Он снова закрыл глаза – ей показалось, что болезнь сделала его еще красивее, чем раньше: ресницы по контрасту с очень бледными щеками казались почти черными и изумительно длинными.

– Уверена, что могла бы что-то для вас сделать, раз вы написали мне письмо, – сказала Шарлотта.

– Вот как? Я написал вам?

Неужели он забыл о письме? Уязвленной Шарлотте захотелось сейчас же уйти.

– Прошу меня простить, ваша светлость. Письмо, наверное, попало ко мне по ошибке, – пробормотала она, вставая.

– Пожалуйста, останьтесь, – поспешно сказал герцог. – Извините меня. Я действительно вам написал, теперь припоминаю.

Она подчинилась, размышляя, что еще сказать умирающему.

– О чем вы думаете? – спросил Вильерс.

– Если вы действительно послали это письмо мне, то почему написали, что скучаете по Бенджамину, хотя в действительности имели в виду Барнаби?

– Барнаби? Я не знаю никакого Барнаби. Я имел в виду именно Бенджамина, герцога Берроуза. Признаться, на самом деле я хотел отослать письмо вдове Бенджамина, но каким-то образом адресовал его вам. К вечеру меня начинает лихорадить, рассудок совершенно затуманивается, к тому же тут слишком много «Б» – Барнаби, Бенджамин, Берроуз, не говоря уже о Бомоне. Мы ведь встречались с вами у герцогини Бомон, не правда ли?

– Да, и я с радостью доставлю герцогине вашу записку, если пожелаете. Я постараюсь не утомлять вас и быстро запишу все, что вы сочтете нужным сообщить герцогине. Вы позволите послать слугу за писчей бумагой?

– Вы – та самая молодая особа, за которой приударил Бомон? – неожиданно спросил Вильерс. – Лорд Траш как-то написал, а потом и рассказал, что вы переработали одну из парламентских речей герцога, и, по мнению Траша, от переработки речь только выиграла.

– Это трудно назвать переработкой, – ответила Шарлотта, медленно заливаясь румянцем. – Просто я подала его светлости идею, как лучше построить выступление.

– Оставьте, пожалуйста, все эти «ваши светлости», – недовольно скривился Вильерс. – Мой слуга, конечно, сказал вам, что я умираю?

Шарлотта открыла рот – так удивил ее неожиданный поворот в их беседе.

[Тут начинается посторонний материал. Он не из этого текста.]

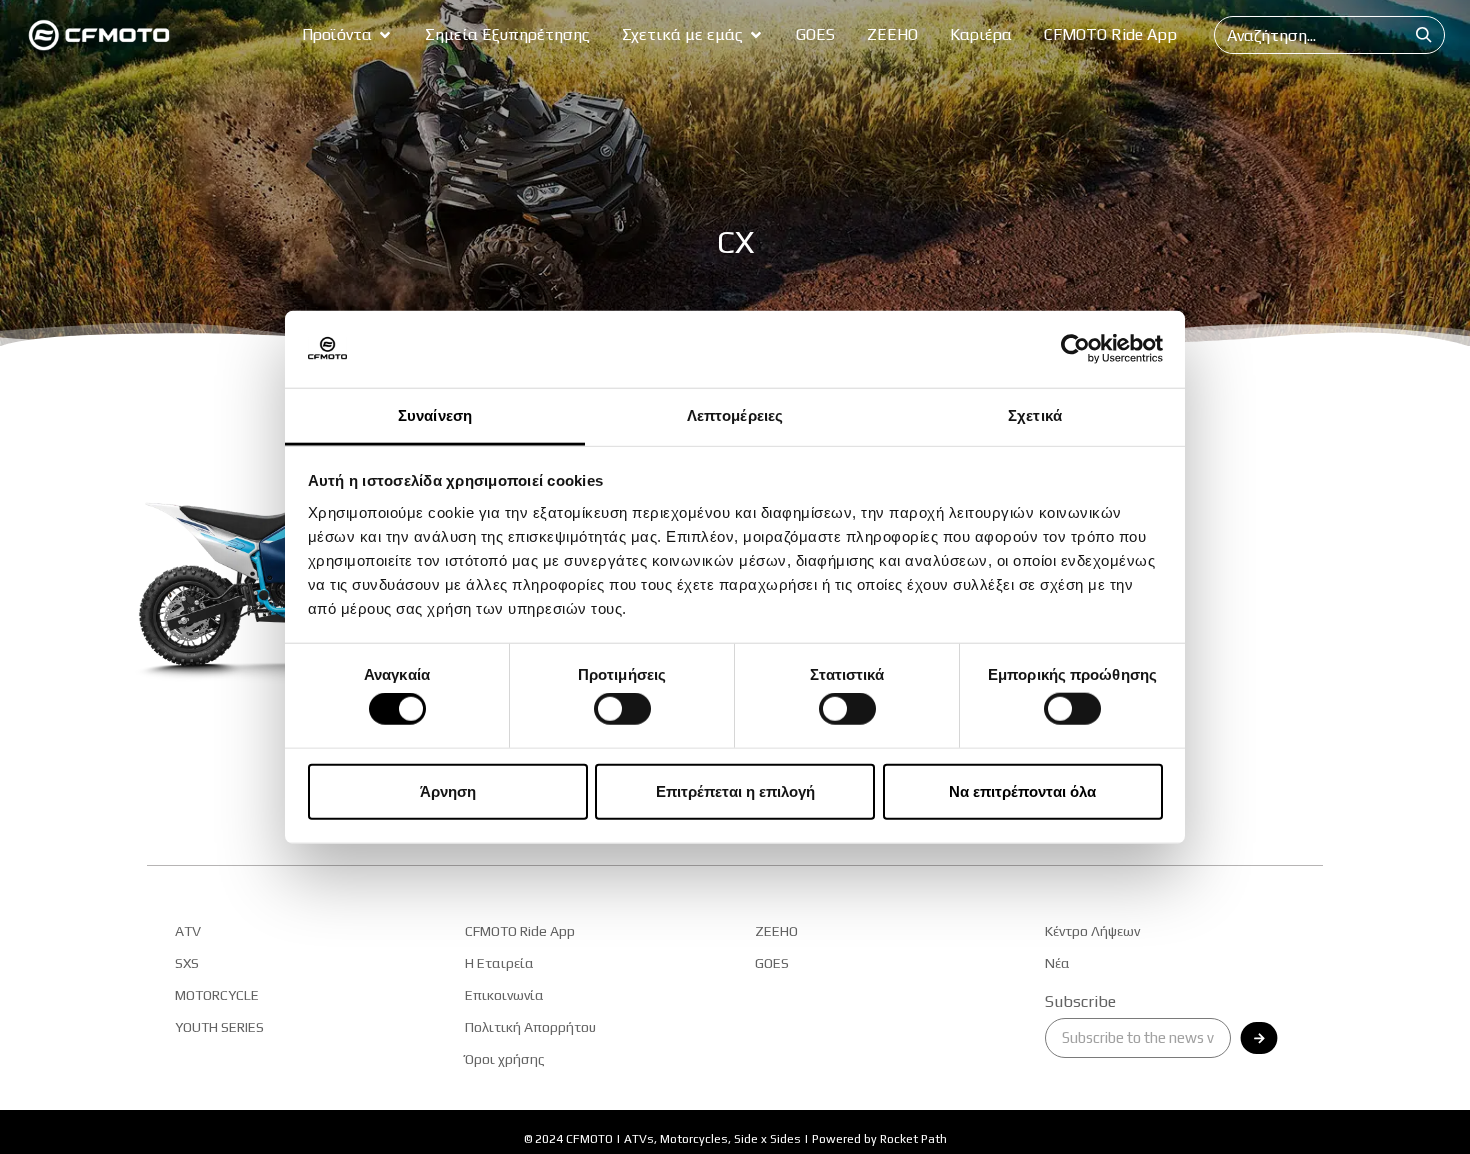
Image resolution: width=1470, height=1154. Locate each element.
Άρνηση (448, 790)
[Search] (1424, 35)
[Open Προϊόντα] (385, 35)
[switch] (622, 709)
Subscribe (1080, 1002)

– Да вы и сами сейчас похожи на рыбу, выброшенную на берег, – съязвил больной. – Знаете, что меня удивляет? Что на пороге смерти я не стал более милосердным и снисходительным к людям, чем раньше. Я не испытываю совершенно никакого желания предаться воле Всевышнего и творить добрые дела. Мои доктора уже многие недели твердят, что я не жилец, но мне до сих пор не довелось услышать никаких ангельских песнопений.

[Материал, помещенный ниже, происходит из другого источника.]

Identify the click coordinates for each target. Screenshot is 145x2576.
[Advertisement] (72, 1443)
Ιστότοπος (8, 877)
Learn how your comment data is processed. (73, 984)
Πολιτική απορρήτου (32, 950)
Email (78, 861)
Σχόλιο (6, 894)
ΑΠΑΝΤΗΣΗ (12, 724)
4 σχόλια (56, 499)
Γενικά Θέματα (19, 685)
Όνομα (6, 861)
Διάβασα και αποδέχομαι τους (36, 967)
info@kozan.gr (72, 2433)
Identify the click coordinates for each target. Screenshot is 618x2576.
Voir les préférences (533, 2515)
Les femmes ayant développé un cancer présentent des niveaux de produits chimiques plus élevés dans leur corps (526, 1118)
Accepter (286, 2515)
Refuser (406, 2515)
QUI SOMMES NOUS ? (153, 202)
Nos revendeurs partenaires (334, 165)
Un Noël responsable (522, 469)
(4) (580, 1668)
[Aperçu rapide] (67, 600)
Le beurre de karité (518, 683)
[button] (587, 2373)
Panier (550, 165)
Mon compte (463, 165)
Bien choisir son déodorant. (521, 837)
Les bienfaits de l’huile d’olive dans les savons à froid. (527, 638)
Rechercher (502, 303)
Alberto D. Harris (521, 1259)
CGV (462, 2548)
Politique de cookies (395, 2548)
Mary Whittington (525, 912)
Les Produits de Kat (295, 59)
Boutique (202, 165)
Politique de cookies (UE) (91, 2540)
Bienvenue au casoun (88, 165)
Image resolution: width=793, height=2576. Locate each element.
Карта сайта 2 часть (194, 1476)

– Мне кажется, вы с большим доверием относитесь к мнению врачей, – заметила Шарлотта.

– Мой доктор будет чрезвычайно сконфужен, если я вдруг задержусь на этом свете, – ответил герцог со слабой улыбкой. – Он убежден – если врач заключил, что больной преодолеет недуг, то больной обязан выжить, в противном же случае он обязан умереть.

– Рискну предположить: вы держитесь только ради того, чтобы посрамить своего врача?

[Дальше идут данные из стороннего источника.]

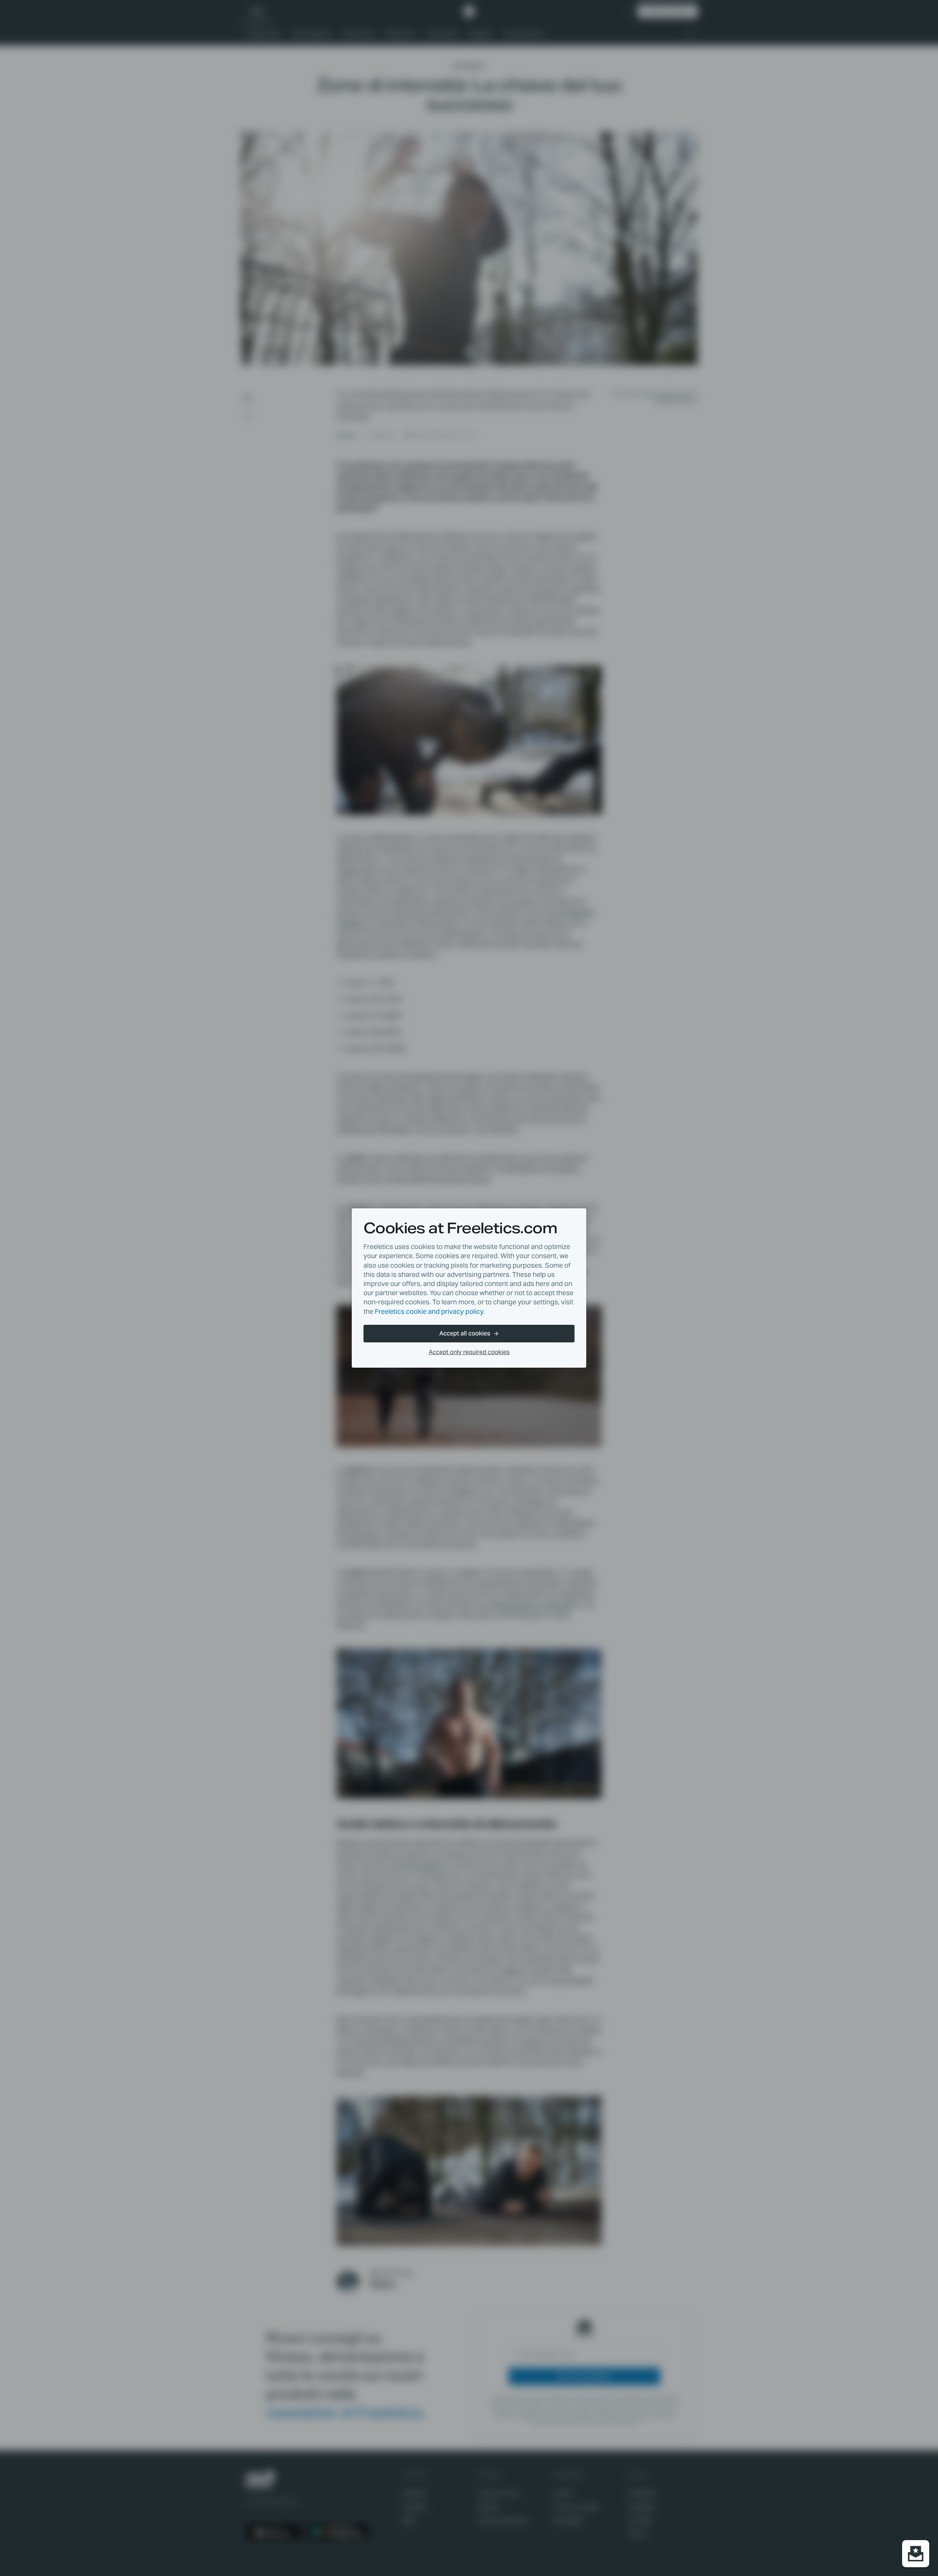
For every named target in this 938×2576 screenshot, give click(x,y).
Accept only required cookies (469, 1352)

– Блестящая догадка. Я бы принял ее всерьез, если бы не был так утомлен. Увы, я не привык к посетителям – за несколько прошедших месяцев вы первая меня навестили. Я ведь практически никого не видел, кроме своего камердинера.

– А ваша семья? – отважилась спросить Шарлотта.

– У меня никого нет, но это даже к лучшему. Мне кажется, умирать в одиночестве как-то спокойней, чем в окружении плачущей родни. А вы, похоже, не отличаетесь сентиментальностью – это радует.

– Уверяю вас, я бы обязательно заплакала, если бы мы были лучше знакомы, – улыбнулась Шарлотта. Спокойствие, с которым герцог рассуждал о собственной смерти, не могло не вызвать симпатии.

– В таком случае нам лучше отказаться от близкого знакомства. Пожалуйста, расскажите что-нибудь интересное.

– Вы просите меня как незнакомку?

– Вот именно. Нет рассказчиков лучше незнакомцев – они выкладывают вам как на духу самые сокровенные тайны и исчезают из вашей жизни навсегда.

– Мне такие не встречались, – призналась Шарлотта.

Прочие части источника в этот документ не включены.